Camille:—Allez au bout de l'étang, près du bateau.

Pierre:—C'est bien profond par là.

Elisabeth:—Crains-tu que les poissons ne se noient?

Pierre:—Pas les poissons, mais l'un de nous s'il venait à y tomber.

Henri:—Comment veux-tu que nous tombions? Nous ne nous approchons pas assez du bord pour glisser ou rouler dans l'eau.

Pierre:—C'est vrai, mais je ne veux pas tout de même que les petits y aillent.
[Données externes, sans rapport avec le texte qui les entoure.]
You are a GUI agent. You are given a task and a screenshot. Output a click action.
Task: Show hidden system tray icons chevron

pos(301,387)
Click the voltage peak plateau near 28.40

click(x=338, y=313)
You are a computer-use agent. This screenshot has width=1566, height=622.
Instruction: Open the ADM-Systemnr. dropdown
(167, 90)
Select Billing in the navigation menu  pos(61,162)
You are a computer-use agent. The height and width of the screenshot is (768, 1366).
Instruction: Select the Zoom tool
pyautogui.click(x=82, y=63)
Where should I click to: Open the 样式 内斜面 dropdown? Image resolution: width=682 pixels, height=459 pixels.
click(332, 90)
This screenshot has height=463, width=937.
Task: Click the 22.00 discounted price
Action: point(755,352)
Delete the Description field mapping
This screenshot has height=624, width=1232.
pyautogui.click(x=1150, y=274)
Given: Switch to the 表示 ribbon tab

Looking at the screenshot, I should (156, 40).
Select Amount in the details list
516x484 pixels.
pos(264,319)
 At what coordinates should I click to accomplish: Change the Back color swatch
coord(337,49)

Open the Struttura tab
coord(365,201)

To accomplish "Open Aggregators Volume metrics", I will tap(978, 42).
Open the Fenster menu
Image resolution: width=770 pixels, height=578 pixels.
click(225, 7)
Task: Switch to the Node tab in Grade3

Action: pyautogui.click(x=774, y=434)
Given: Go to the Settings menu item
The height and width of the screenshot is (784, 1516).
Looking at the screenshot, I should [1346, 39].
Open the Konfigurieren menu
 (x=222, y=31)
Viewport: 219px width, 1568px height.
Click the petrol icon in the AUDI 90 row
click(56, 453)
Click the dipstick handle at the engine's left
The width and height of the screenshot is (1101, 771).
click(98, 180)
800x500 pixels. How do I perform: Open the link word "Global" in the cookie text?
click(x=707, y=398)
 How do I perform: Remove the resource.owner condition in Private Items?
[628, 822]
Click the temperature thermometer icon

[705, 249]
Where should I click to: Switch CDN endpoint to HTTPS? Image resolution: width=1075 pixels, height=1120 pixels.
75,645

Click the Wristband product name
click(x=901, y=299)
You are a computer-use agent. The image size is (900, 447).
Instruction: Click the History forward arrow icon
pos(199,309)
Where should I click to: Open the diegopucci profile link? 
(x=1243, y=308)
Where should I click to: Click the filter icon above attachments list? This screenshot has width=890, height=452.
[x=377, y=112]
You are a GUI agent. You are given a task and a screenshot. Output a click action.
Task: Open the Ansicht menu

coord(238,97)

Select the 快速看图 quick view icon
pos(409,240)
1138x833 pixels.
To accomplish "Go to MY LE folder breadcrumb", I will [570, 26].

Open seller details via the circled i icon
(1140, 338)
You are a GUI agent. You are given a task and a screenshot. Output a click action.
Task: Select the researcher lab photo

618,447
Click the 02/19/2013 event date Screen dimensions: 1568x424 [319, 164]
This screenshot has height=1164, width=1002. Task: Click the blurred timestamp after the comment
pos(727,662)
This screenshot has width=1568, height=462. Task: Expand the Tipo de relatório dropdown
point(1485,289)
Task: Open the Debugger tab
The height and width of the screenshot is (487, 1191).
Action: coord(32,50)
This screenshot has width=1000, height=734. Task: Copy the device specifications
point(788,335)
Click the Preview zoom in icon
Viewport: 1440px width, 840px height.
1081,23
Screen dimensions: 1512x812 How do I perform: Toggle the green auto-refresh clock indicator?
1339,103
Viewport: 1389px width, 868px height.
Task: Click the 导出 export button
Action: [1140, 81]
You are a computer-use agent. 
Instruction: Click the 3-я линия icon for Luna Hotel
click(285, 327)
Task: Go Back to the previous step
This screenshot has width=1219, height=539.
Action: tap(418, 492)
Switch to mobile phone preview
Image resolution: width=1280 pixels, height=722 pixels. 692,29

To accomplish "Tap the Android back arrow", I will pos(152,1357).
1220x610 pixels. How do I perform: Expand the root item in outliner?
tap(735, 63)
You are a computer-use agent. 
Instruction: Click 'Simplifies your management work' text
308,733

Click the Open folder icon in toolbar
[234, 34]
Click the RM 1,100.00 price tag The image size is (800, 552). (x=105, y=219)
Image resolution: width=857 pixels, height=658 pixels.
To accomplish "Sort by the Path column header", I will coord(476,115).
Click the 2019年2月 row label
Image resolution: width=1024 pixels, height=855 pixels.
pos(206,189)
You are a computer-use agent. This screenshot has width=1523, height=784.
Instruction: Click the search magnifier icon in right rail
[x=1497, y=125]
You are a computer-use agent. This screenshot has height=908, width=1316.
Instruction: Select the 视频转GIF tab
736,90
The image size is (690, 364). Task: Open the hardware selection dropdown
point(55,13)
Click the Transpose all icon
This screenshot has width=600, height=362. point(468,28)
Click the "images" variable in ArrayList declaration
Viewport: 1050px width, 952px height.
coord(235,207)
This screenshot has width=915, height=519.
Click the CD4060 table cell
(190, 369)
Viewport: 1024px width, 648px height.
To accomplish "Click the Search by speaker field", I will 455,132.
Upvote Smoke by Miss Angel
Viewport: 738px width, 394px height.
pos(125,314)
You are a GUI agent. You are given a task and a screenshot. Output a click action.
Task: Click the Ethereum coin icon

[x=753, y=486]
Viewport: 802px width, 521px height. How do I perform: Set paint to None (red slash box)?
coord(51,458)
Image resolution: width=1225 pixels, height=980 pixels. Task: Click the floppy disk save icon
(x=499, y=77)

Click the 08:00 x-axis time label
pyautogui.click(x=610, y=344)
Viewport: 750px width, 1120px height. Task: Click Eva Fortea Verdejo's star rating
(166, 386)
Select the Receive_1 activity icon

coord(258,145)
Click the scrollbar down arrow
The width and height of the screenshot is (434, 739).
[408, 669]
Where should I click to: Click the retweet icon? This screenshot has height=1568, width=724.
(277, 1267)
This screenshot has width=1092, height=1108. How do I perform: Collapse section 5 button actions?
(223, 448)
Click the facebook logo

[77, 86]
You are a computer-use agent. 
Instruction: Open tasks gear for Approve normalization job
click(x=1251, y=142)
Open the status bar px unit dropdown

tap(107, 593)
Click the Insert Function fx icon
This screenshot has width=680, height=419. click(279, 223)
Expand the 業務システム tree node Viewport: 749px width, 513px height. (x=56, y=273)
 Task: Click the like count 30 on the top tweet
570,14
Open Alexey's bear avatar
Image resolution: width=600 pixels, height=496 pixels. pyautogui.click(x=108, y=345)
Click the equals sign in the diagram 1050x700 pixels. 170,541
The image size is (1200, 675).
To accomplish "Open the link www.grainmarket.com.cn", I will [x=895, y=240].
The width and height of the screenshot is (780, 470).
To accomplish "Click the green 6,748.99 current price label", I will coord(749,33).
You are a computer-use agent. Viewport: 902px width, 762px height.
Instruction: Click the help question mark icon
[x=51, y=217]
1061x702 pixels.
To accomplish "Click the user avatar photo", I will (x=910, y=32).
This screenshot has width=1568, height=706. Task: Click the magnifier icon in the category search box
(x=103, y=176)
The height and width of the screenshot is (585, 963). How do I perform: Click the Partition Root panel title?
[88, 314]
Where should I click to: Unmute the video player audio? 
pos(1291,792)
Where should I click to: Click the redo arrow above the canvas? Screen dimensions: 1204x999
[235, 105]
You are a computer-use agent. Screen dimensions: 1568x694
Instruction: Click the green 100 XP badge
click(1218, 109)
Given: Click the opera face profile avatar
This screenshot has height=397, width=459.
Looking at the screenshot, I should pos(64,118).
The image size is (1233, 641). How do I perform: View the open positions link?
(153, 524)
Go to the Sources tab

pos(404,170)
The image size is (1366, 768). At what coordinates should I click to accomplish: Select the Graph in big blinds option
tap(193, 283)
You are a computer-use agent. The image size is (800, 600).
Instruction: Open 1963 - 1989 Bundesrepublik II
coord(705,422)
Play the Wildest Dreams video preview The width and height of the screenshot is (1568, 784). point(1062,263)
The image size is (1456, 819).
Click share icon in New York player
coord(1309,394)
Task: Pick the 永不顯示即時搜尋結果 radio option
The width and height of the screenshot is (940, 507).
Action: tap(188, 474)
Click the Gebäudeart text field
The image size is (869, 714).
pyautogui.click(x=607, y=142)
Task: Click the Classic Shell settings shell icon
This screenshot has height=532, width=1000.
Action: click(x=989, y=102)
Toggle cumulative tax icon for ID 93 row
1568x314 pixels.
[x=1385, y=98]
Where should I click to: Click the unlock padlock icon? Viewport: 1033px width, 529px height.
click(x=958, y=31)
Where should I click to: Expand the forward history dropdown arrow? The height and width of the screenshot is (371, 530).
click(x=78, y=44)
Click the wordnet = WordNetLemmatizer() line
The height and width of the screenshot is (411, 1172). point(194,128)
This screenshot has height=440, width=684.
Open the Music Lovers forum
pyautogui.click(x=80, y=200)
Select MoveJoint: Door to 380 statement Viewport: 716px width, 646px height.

Jacques:—Oh! je t'en prie, Pierre, laisse-moi aller avec toi; nous resterons très loin de l'eau.

Pierre:—Non, non, restez où vous êtes; nous reviendrons bientôt vous joindre, car je ne pense pas que nous trouvions là-bas plus de poisson que par ici. D'ailleurs, ajouta-t-il, en baissant la voix, c'est votre faute si nous n'avons rien pu attraper; je vous ai bien vus, vous avez jeté dix fois trop de pain; je ne veux pas le dire à Henri, à Auguste, à Camille et à Madeleine, mais il est juste que vous soyez punis de votre étourderie.

Jacques n'insista plus, et raconta aux autres coupables ce que venait de lui dire Pierre. Ils se résignèrent à rester à la place où ils étaient, attendant toujours que les poissons voulussent bien se laisser prendre, et n'en prenant aucun.

J'avais suivi Pierre, Henri et Auguste au bout de l'étang. Ils jetèrent leurs lignes; pas plus de succès là-bas; ils eurent beau changer de place, traîner les hameçons: les poissons ne paraissaient pas.